— Text —
☆ ☆ ☆
At the end of the show, Heidi continues her shooting spree, and Sid braves the crazed Heidi's automatic fire to save his son, after Sandy gets her head shot off. Sebastian hides in Harry’s giant carrot-rocket, and is injured when Heidi causes it to go off and crash into a wall. Robert rescues Lucille from being shot and professes that he still loves her, and Lucille tells him the truth about Trevor's attempted raping of her. Bletch attempts to talk Heidi into surrendering, but Heidi opens fire on him and he drops from the balcony. Lying injured on the stage, Bletch convinces Heidi to stop her rampage by proclaiming he still loves her, only for Trevor to shoot her in the shoulder from behind with a shotgun.

Bletch, having tricked Heidi into letting her guard down, orders Trevor to kill her, only for Robert to intervene by swinging on a rope from the rafters and colliding with Trevor, incapacitating Trevor briefly enough for Heidi to reclaim the machine gun and shoot him dead. Bletch lunges at Heidi in a last ditch effort, but is killed too. From backstage, Arthur tells Heidi that he regrettably had to tip off the police about Heidi's shooting rampage. Heidi accepts this and makes one last request before her impending incarceration - to play her musical number, "Garden of Love", to which Arthur complies.

The epilogue reveals the fates of only seven survivors: Sid gets extensive repair on his kneecaps after being accidentally shot by Heidi in her rampage and works in an orchard as a struggling horticulturist with his son Seymour. Arthur received an OBE for his lifelong service at the theater and retires to the country. Sebastian recovers from his injuries and became a successful writer who achieved worldwide fame for his best seller, The Feeble Variety Massacre: One Man's Act of Heroism!, and is currently negotiating film rights. Robert (now an award-winning fashion photographer for a women's magazine) and Lucille are married with two children. Finally, Heidi, whose killing spree resulted in her imprisonment in a women's penitentiary for ten years, has been rehabilitated into the community and now works under a new identity on the check-out counter of a large supermarket.
☆ ☆ ☆
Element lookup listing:
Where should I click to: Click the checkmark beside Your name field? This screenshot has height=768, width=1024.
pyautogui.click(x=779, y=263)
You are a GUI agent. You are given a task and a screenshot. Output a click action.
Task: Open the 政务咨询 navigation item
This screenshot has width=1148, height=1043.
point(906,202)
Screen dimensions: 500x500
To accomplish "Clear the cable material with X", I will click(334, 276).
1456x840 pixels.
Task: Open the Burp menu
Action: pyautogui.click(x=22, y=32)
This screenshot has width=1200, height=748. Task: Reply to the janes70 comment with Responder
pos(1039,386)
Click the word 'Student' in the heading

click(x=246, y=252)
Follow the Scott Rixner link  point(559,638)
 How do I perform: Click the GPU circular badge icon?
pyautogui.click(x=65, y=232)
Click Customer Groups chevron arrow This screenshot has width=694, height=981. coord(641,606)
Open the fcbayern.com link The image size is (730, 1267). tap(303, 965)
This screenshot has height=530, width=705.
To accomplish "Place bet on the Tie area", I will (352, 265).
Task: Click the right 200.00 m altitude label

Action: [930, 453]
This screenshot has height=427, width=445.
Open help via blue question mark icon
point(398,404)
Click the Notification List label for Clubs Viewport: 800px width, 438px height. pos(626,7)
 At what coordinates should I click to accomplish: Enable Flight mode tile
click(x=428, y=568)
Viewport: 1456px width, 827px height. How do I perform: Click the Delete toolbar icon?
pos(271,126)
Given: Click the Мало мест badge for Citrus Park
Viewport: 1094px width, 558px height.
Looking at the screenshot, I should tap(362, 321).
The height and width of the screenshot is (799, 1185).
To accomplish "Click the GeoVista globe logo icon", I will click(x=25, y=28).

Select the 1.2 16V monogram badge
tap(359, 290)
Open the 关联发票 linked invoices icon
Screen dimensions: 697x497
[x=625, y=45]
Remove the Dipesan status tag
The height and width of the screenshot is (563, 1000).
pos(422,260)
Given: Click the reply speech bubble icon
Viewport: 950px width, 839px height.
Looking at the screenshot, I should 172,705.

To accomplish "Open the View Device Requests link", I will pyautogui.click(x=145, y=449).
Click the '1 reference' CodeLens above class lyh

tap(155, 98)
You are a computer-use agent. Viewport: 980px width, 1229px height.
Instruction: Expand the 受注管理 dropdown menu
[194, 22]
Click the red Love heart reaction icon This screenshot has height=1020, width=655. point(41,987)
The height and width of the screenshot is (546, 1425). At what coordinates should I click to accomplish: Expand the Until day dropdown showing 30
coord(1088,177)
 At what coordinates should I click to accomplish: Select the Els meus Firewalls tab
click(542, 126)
☆ ☆ ☆
— Exercise tasks —
1. In the show summary, what did Arthur receive for his lifelong service at the theater?
2. Rewrite the listing from its first line up to and including the line with "will click(x=25, y=28).", changing "Viewport" to "Window" and leaving everything else the same.

— Task solutions —
1. An OBE.

2.
Where should I click to: Click the checkmark beside Your name field? This screenshot has height=768, width=1024.
pyautogui.click(x=779, y=263)
You are a GUI agent. You are given a task and a screenshot. Output a click action.
Task: Open the 政务咨询 navigation item
This screenshot has width=1148, height=1043.
point(906,202)
Screen dimensions: 500x500
To accomplish "Clear the cable material with X", I will click(334, 276).
1456x840 pixels.
Task: Open the Burp menu
Action: pyautogui.click(x=22, y=32)
This screenshot has width=1200, height=748. Task: Reply to the janes70 comment with Responder
pos(1039,386)
Click the word 'Student' in the heading

click(x=246, y=252)
Follow the Scott Rixner link  point(559,638)
 How do I perform: Click the GPU circular badge icon?
pyautogui.click(x=65, y=232)
Click Customer Groups chevron arrow This screenshot has width=694, height=981. coord(641,606)
Open the fcbayern.com link The image size is (730, 1267). tap(303, 965)
This screenshot has height=530, width=705.
To accomplish "Place bet on the Tie area", I will (352, 265).
Task: Click the right 200.00 m altitude label

Action: [930, 453]
This screenshot has height=427, width=445.
Open help via blue question mark icon
point(398,404)
Click the Notification List label for Clubs Window: 800px width, 438px height. pos(626,7)
 At what coordinates should I click to accomplish: Enable Flight mode tile
click(x=428, y=568)
Window: 1456px width, 827px height. How do I perform: Click the Delete toolbar icon?
pos(271,126)
Given: Click the Мало мест badge for Citrus Park
Window: 1094px width, 558px height.
Looking at the screenshot, I should tap(362, 321).
The height and width of the screenshot is (799, 1185).
To accomplish "Click the GeoVista globe logo icon", I will click(x=25, y=28).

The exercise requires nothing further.